IMPORTANT: Before using GridBackup, please contact Shawn Willden at email@example.com. The code is at a state where some advice will be required to use it successfully. This should change soon.
GridBackup is a cross-platform, peer-to-peer backup and restore tool designed to provide high of reliability by backing your files up to a distributed peer-to-peer file system, the allmydata.org Tahoe system.
It is designed to create a series of "snapshots" of your file system, which will ultimately be browseable through a graphical tool (somewhat similar to Apple's Time Machine, though probably not as pretty, and hopefully easier to use). To create a snapshot, it scans your files quickly and logs the current state of each. For each file it checks to see if a backup has already been made and if not it adds a "backup job" to a queue. An upload process is responsible for working its way through the queue to put files in the Tahoe grid.
The reason for separating scanning and uploading is that uploading is slow. Tahoe splits your data into multiple pieces, and stores those pieces on different storage servers. Only a subset of the pieces are needed to restore your data, so the sum of the pieces is larger than the original file, usually by a factor of 3 or so. This means backing up 100 GiB of data may require uploading 300 GiB of data.
An implication of the separation, though, is that it's possible that by the time the uploader gets around to processing a job, the file its supposed to upload has either changed or been deleted. To reduce the chances of that, the uploader prioritizes its work, favoring recently-changed files on the theory that files that haven't changed for a long time are less likely to change. It also favors small files over large files, on the theory that it's better to get many small files backed up than a few large ones.
Once one version of a file is backed up, though, GridBackup will optimize backing up future revisions of the same file by storing just the changes, rather than the whole file. This should mean that once everything on your machine has been backed up successfully, once, future backups will be quick.
Another optimization is achieved by using a what Tahoe calls a "shared convergence secret". This is optional, and using it compromises your privacy very slightly (not in a way that most people would care about), but it also means that if you have the same file as someone else using GridBackup on the same Tahoe grid, then only one of you will actually have to upload it. So common system files will only be uploaded once per grid.
So you want to start using GridBackup, or at least experimenting with it? Well, at the present, it's really only for the adventurous who are also programmers -- and for my family, who have top-notch techical support :-). If you are a developer, though, and want to pitch in and help things along, the code is pretty approachable, and I try to be very responsive.
- The rudiments of a configuration system are in place, so you can control what gets scanned. If you look in ~/.GridBackup (after running GridBackup once) you'll find a config.ini file.
- The scanner is pretty solid. It scans the configured portions (by default the root partition) and generates a backup log and an upload job queue.
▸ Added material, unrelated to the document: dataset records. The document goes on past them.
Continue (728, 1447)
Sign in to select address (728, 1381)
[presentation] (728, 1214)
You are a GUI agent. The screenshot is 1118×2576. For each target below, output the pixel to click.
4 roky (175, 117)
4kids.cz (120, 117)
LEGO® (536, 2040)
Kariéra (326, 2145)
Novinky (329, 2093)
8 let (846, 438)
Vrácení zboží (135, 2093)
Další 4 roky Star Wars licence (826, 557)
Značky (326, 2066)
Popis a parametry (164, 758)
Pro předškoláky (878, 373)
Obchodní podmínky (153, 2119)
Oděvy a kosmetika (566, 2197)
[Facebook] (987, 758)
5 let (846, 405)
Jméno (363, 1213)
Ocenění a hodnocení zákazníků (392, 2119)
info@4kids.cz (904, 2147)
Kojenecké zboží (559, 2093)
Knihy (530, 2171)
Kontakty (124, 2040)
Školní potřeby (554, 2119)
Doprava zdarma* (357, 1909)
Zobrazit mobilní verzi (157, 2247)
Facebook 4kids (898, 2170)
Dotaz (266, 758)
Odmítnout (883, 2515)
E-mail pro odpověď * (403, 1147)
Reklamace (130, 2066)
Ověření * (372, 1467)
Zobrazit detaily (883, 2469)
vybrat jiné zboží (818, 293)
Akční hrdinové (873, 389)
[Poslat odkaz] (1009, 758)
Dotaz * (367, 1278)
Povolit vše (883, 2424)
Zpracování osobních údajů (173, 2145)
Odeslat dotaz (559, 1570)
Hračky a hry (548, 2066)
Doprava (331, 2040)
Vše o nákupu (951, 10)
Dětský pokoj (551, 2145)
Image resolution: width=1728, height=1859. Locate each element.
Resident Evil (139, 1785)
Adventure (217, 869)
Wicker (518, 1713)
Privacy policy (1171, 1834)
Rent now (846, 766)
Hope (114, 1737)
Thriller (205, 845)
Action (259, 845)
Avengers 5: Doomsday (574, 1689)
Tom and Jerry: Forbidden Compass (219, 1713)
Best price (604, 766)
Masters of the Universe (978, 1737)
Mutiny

Later scans generate additional backup logs and job queues, documenting content and metadata changes (and generating new signatures).
- The uploader, is in fairly good shape, but it doesn't yet support backing up of deltas (the infrastructure is in place, I'm just holding off on doing deltas until the verifier is done), and needs some work to properly handle unstable files.
- The restore engine doesn't exist at all.
- The verifier is in a very preliminary state. It works, but needs a lot of improvement.
- The GUI doesn't exist. Like all proper software, GridBackup will be usable from the command line, but will have a GUI built on top of it.
- The whole thing needs a lot of polishing to make it usable.
If you want to fiddle with the code in its current state, you'll need to install Python 2.5 or later (but not 3.0 or later) and pycryptopp. Note that pycryptopp is NOT the same as python-crypto. pycryptopp is what Tahoe uses for its cryptography. The simplest way to get it is with easy_install. Running:
(as root) should do it. The easy_install script should have been installed as part of the base Python installation.
To test GridBackup, run:
python setup.py build
and then copy the _librsync library from where the build process places it in build/lib.<platform>/grid_backup to grid_backup (where all of the source files are). Then you should be able to use run_test.sh to execute the unit tests.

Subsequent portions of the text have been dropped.